Resta ancora molto da percorrere per Livorno, e Gianluca comincia a proporre quella che in seguito si rivelerà una preziosa necessità: tagliare gli ultimi chilometri di viaggio. Io non sono entusiasta, ma cedo di fronte agli orari degli ultimi treni che riportano a Roma, in relazione all’ora che si è fatta.
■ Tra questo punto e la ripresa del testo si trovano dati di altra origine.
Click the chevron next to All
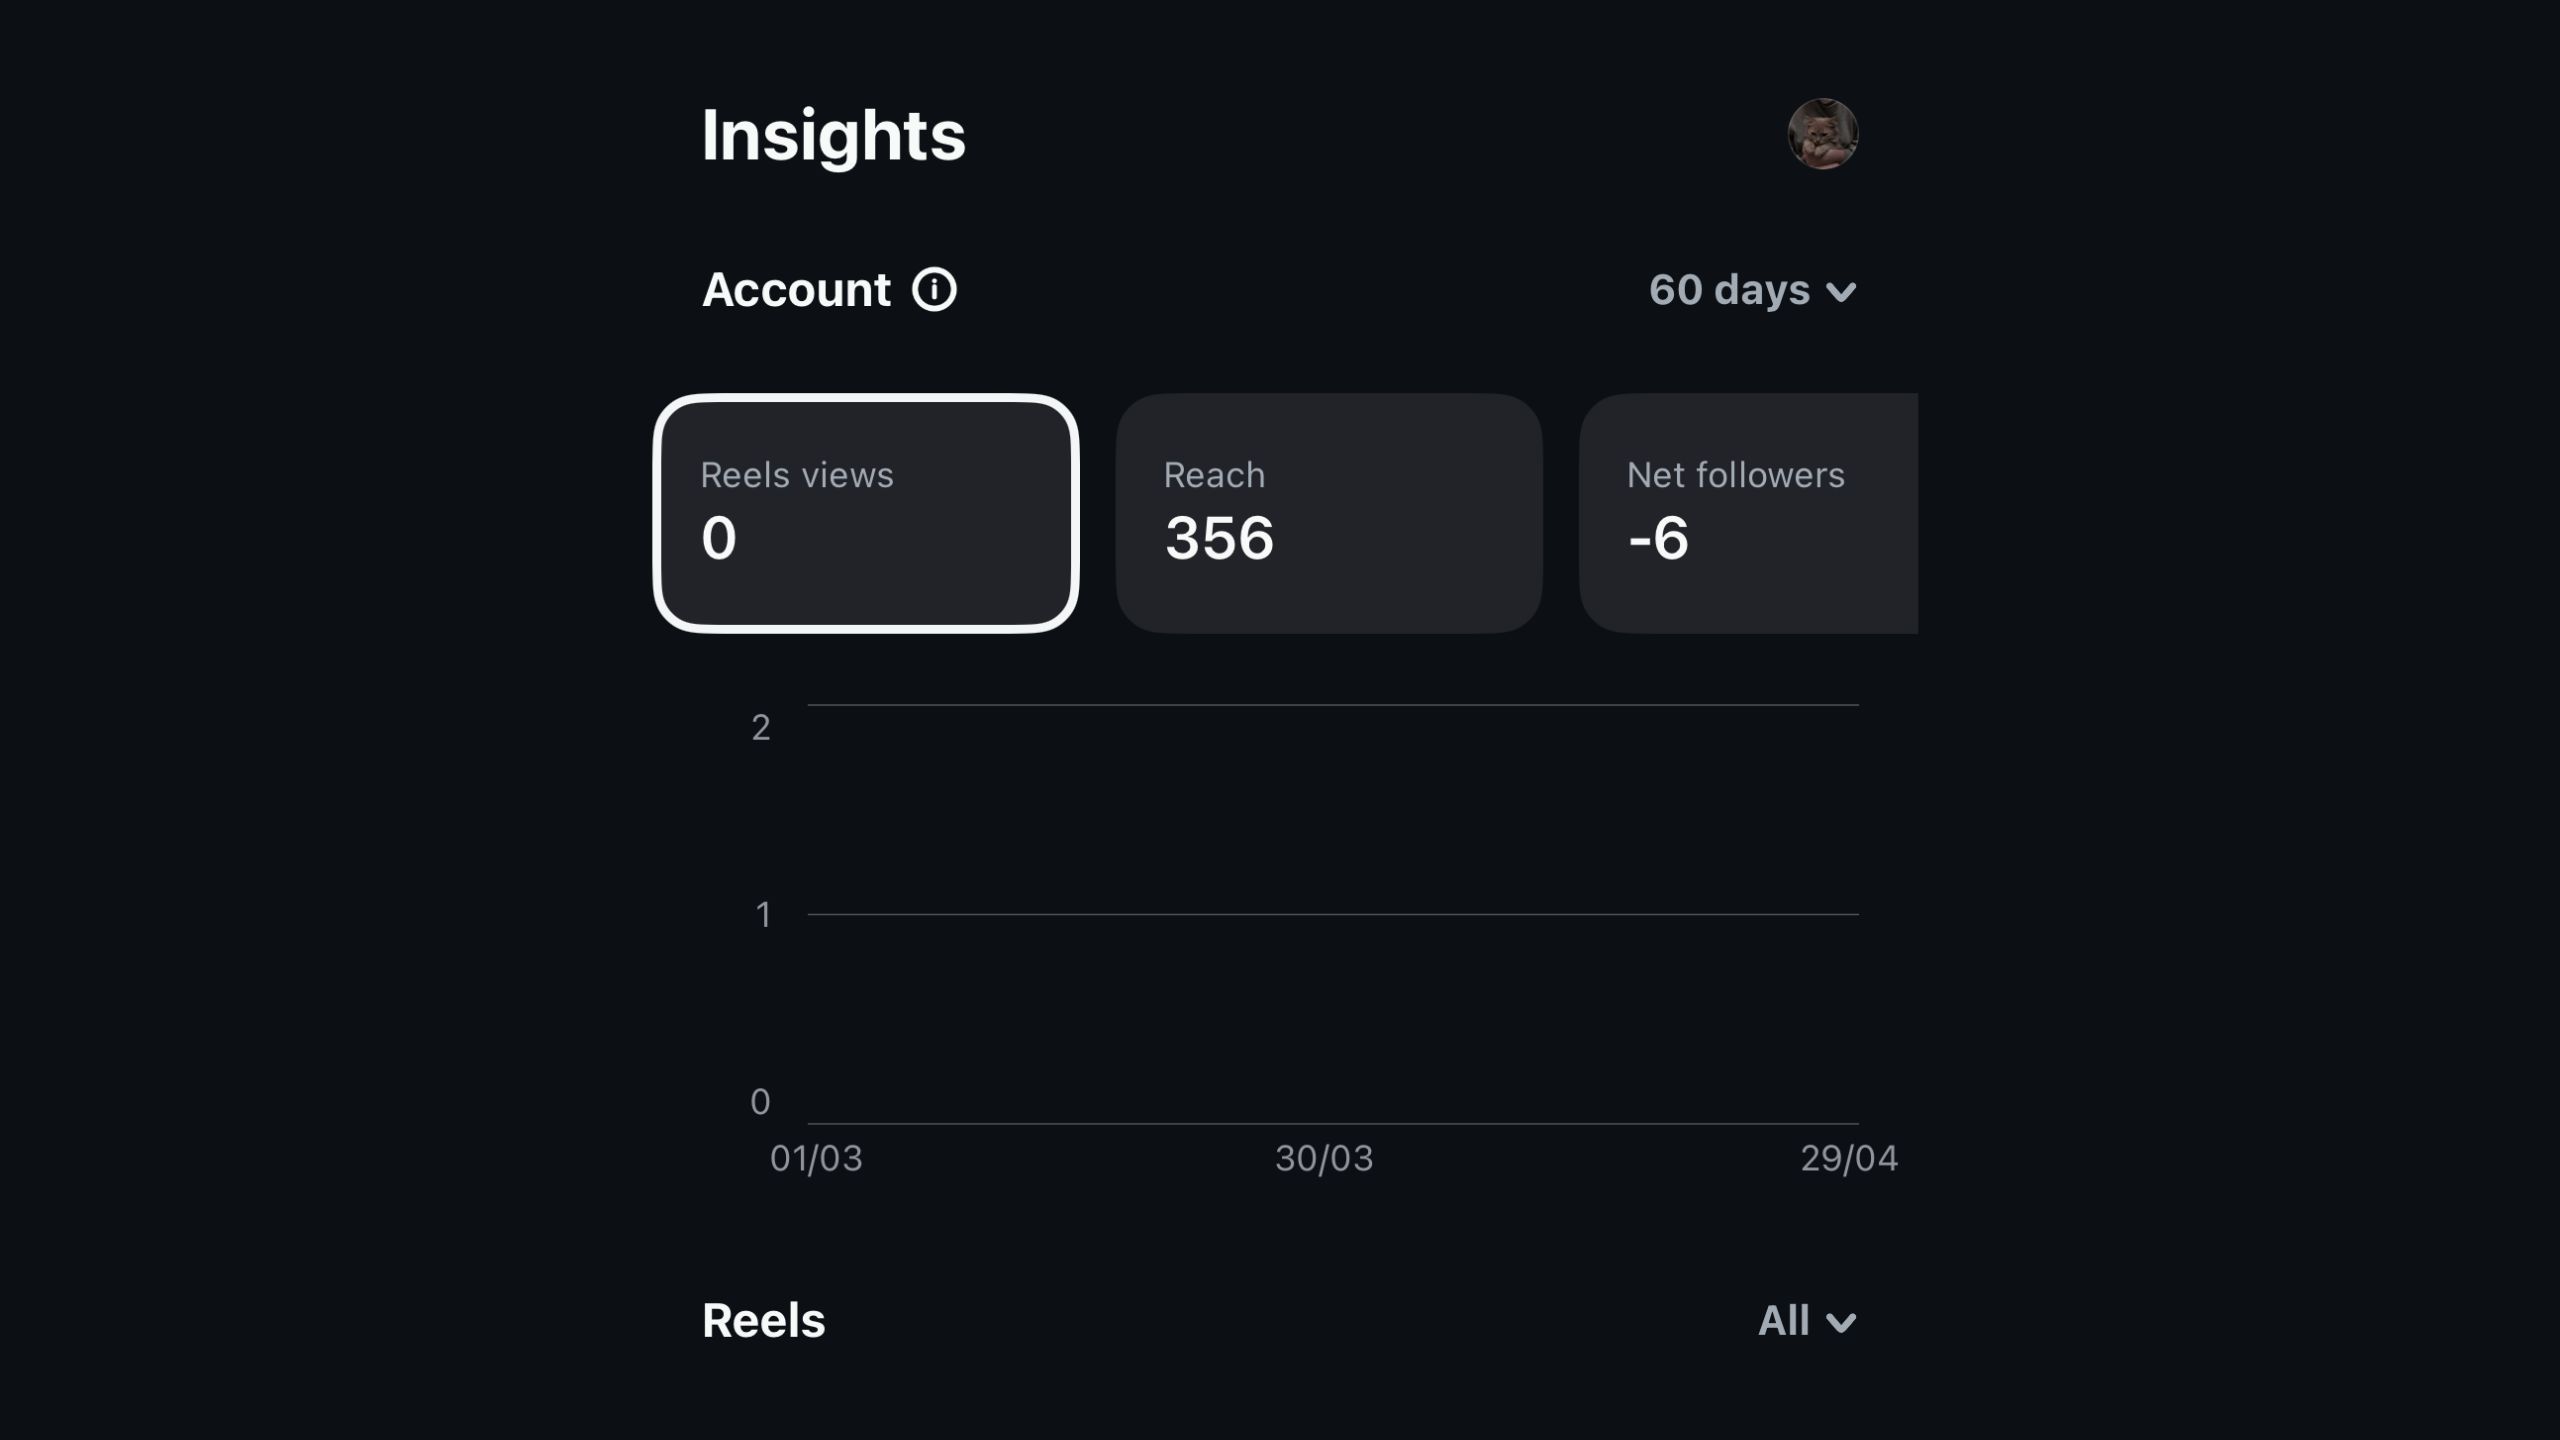Screen dimensions: 2560x1440 click(x=1841, y=1323)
Patteggiamo per un dignitoso arrivo a Cecina, con 177km complessivi in due giorni.

Ci mettiamo così in cammino verso Donoratico, per poi prendere la Vecchia Aurelia, un rettilineo costeggiato da pini ombrosi che ha conservato qualcosa del fascino dell’antica strada romana: qui il traffico è rado, e malgrado la strada sia stretta e a due corsie, la pedalata risulta molto piacevole.
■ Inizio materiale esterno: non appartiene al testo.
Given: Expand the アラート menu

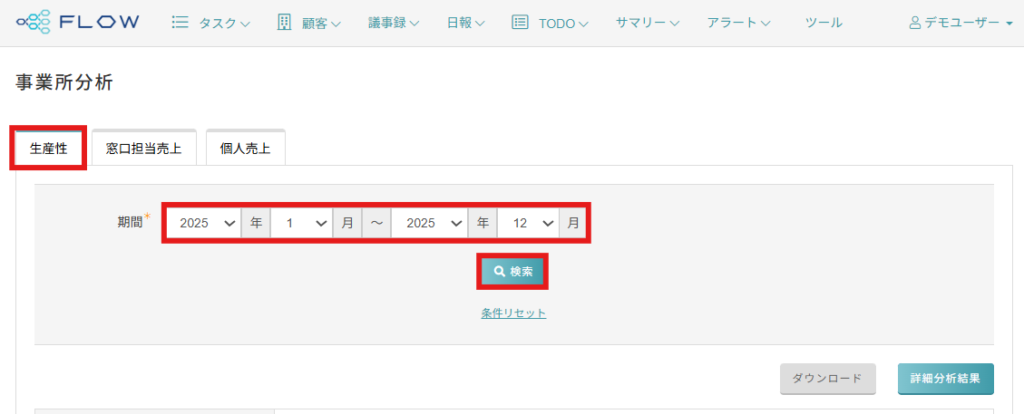Looking at the screenshot, I should pos(738,22).
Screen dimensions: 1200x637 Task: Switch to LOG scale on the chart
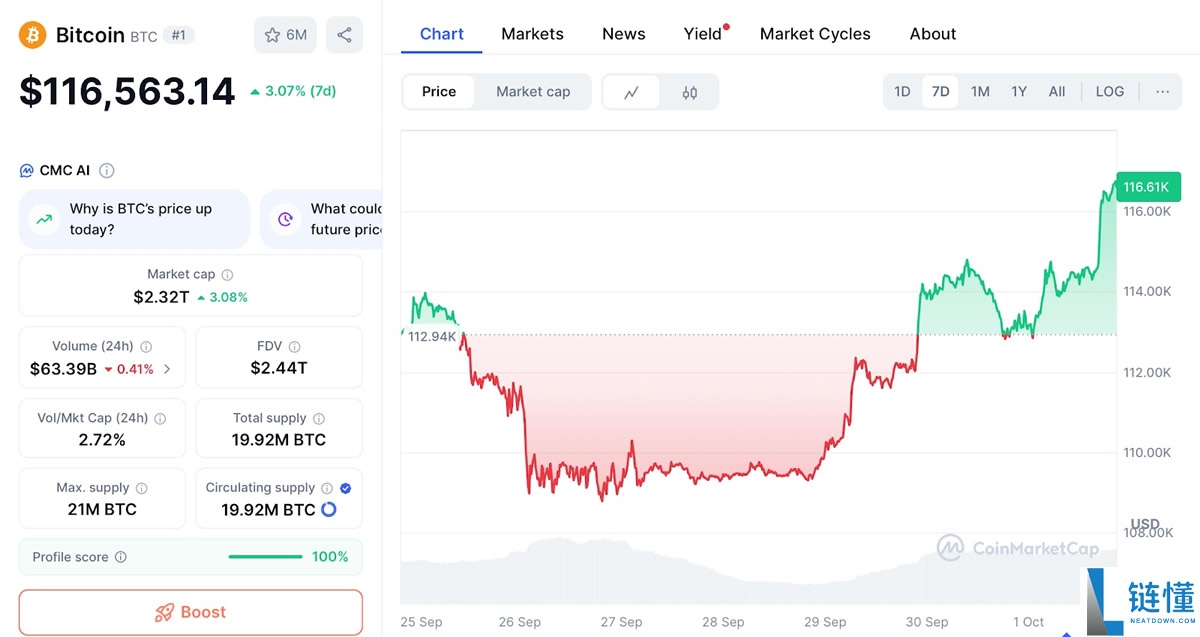pyautogui.click(x=1109, y=91)
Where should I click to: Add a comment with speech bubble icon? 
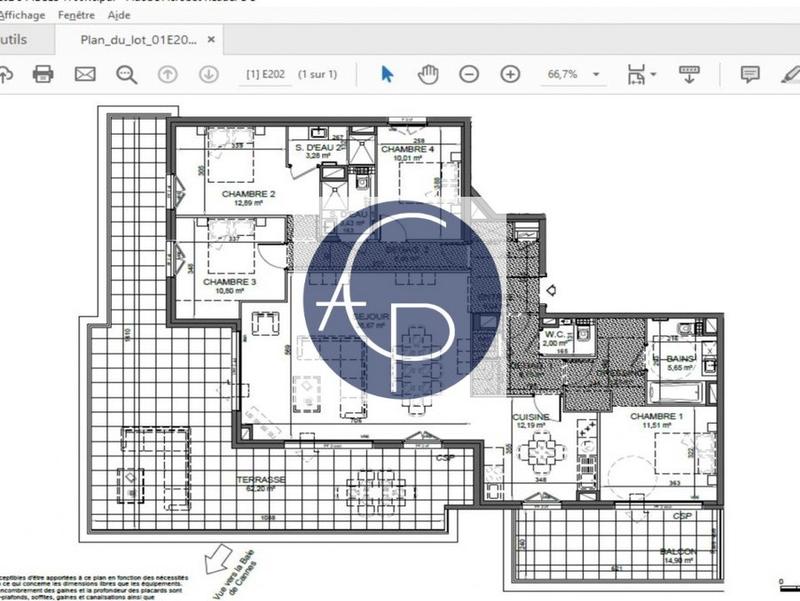click(x=749, y=74)
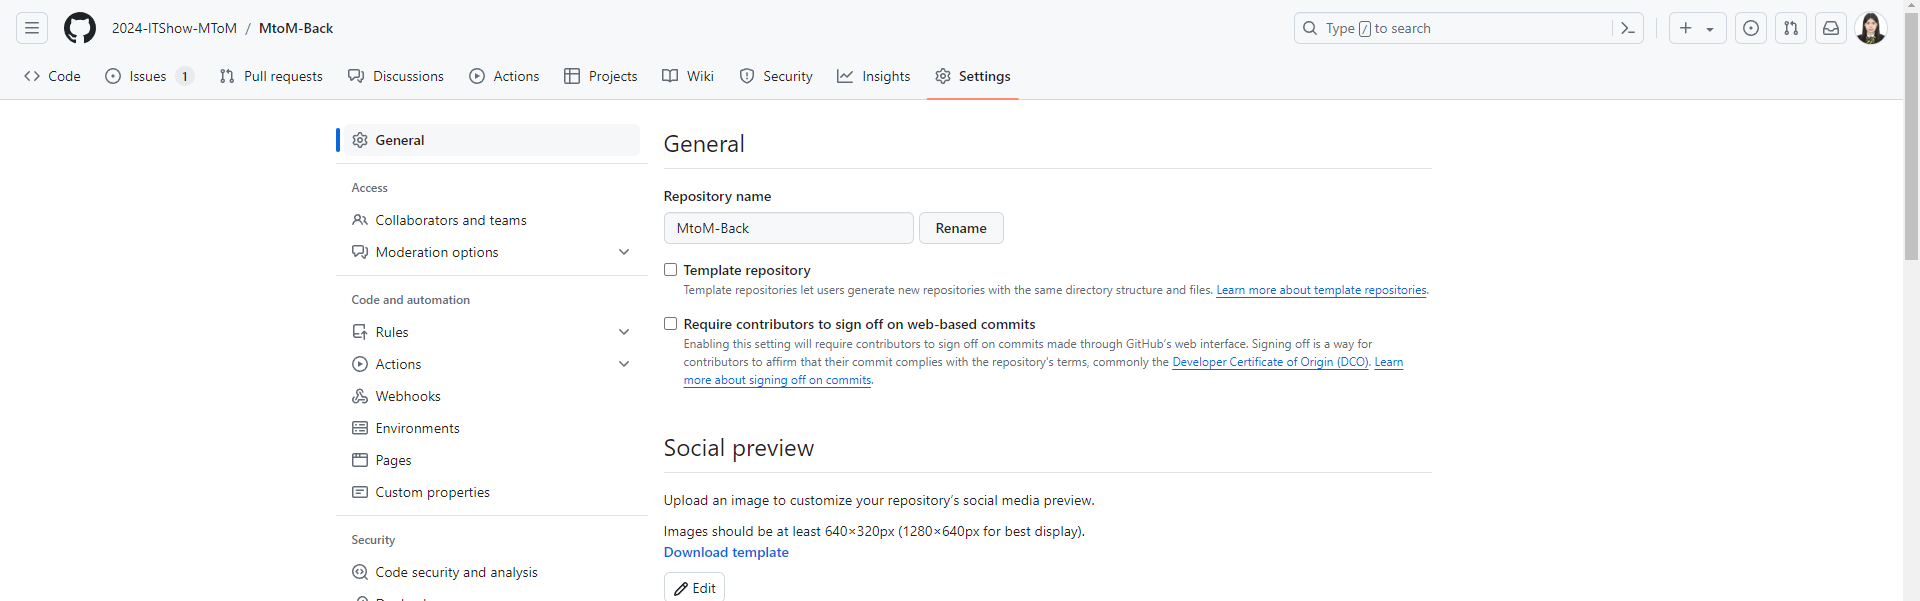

Ciclisti in assetto da corsa ci superano tallonando i furgoni dei loro team di allenamento.

Proseguendo a ritmo sostenuto, a bordo strada ci appare come un’allucinazione il cartello di ingresso a “La California”. L’ultima, doverosa pausa prima dell’arrivo la spendiamo qui, al chiosco di una pittoresca cocomerara locale, ad imbrattarci di rosso visi e mani affondando il grugno in pingui fette d’anguria.
Ancora qualche chilometri, e facciamo il nostro trionfale ingresso nella nostra meta, Cecina; qui ci aggiriamo come balle di fieno tra le case basse di mattone rosso, soddisfatti della missione compiuta e in congruo anticipo per l’ultimo regionale della giornata.
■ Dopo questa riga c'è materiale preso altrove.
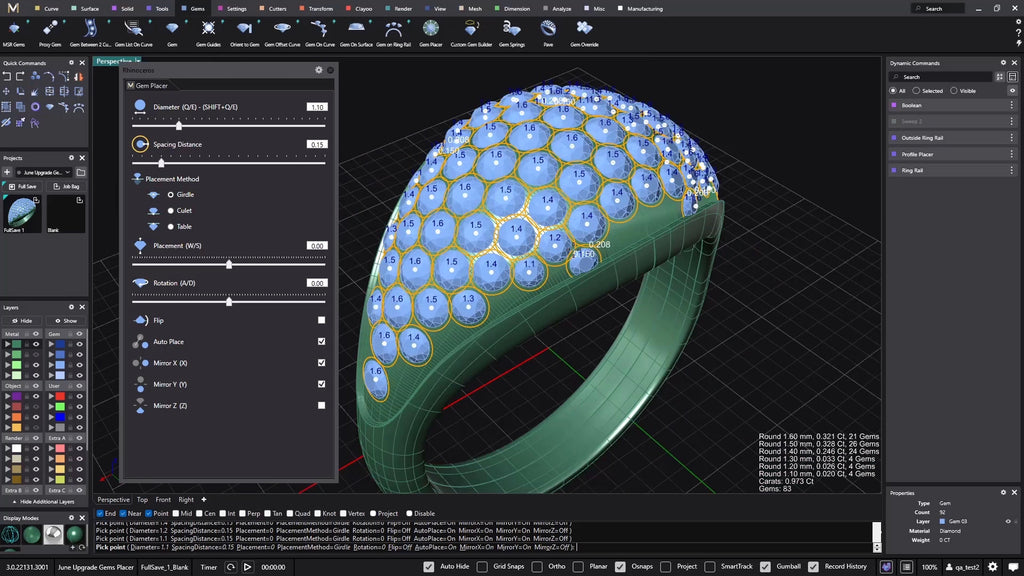Click the Full Save button

22,186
Si festeggia stappando Campari al bar della stazione, eleggendolo così a sponsor dell’intera sortita.
Si pasteggia a base di farinata di ceci, lieti dei bassi costi e dell’abbondanza dozzinale.
C’è anche il tempo di guardare il tramonto su una ciclabile nei campi subito fuori Cecina, su una panchina a parlar de’ vecchi tempi, mentre la luce dorata illumina i covoni e il vento fischia tra le canne.

Ritorno serale sul regionale, dove lo stordimento regna sovrano.